Assim, se morrer sem fazer um testamento, os seus bens serão entregues, por ordem de preferência:
- Ao cônjuge e descendentes;
- Ao cônjuge e ascendentes (se não houver descendentes);
- Aos irmãos, se não houver cônjuge, descendentes nem ascendentes;
- Aos familiares colaterais até 4º grau, se não existir nenhum dos anteriores (sobrinhos-netos, tios-avós e primos);
- Ao Estado, se não existir nenhum dos anteriores.
De notar que, havendo irmãos já falecidos, os respetivos filhos podem receber aquela parte da herança representativamente.
Como escrever um testamento?
Fazer um testamento exige alguns cuidados, sobretudo para que não haja ambiguidades nem espaços para interpretações erradas.
Apesar de não existirem modelos oficiais – porque o texto é de escrita livre -, é aconselhável procurar a ajuda de um advogado que lhe diga o que pode e não pode doar, para evitar que os seus pedidos sejam considerados nulos e acabe por ser aplicada a lei geral.
Fazer um testamento vital
Também cabe neste artigo a questão do testamento vital. Enquanto o testamento normal orienta a distribuição do património após a sua morte, o testamento vital orienta os médicos e entidades de saúde sobre os procedimentos que devem tomar quando se encontrar num estado em que lhe seja impossível expressar-se.

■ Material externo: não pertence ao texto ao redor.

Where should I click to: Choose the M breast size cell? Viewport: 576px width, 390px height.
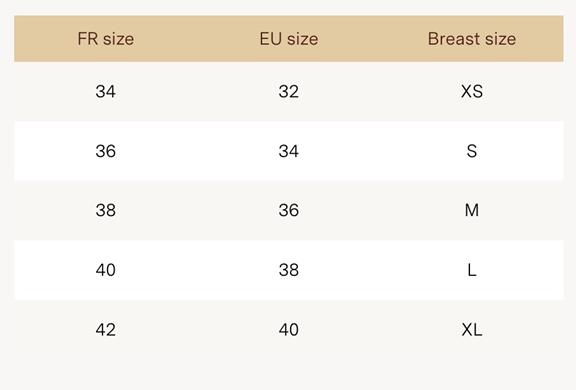472,210
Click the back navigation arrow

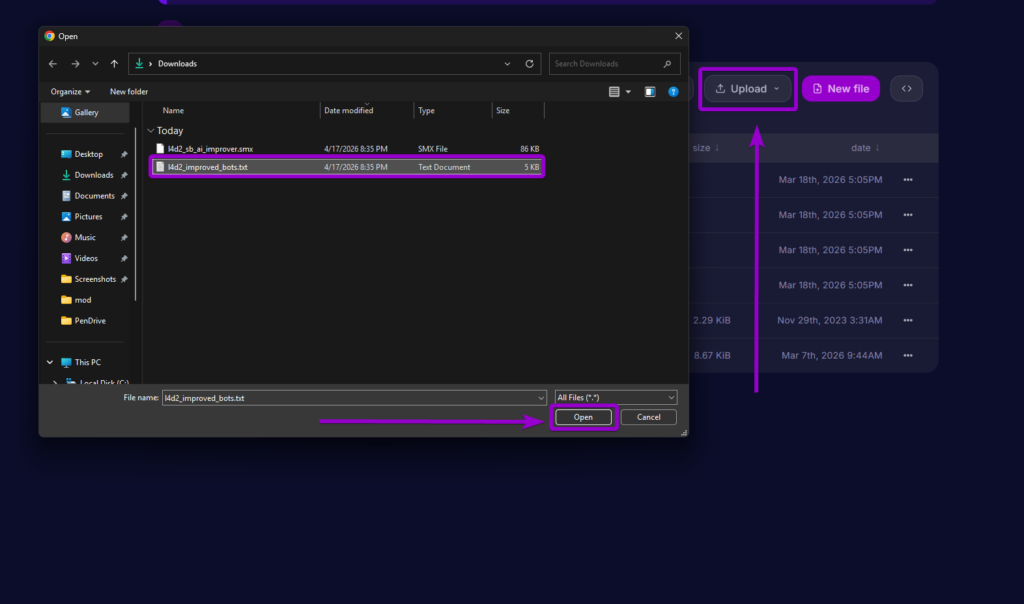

O objetivo do testamento vital é dar a conhecer aos médicos, por exemplo, se quer ser reanimado em caso de paragem cardiorrespiratória.
Convém notar, contudo, que as suas escolhas do testamento vital só serão consideradas se estiver incapaz de se expressar como consequência de uma doença terminal e incurável, ou se estiver inconsciente por conta de uma doença neurológica ou psiquiátrica. Quer isto dizer que se tiver um acidente de carro, por exemplo, e sofrer uma paragem cardiorrespiratória à chegada ao hospital, o conteúdo do testamento vital não se aplica (porque não está em causa uma doença terminal e incurável).
O testamento vital pode ser feito no seu centro de saúde, de preferência com o médico de família. O processo é totalmente gratuito e também pode alterar as suas escolhas quando quiser.
Artigo originalmente publicado em setembro de 2020. Atualizado em maio de 2023.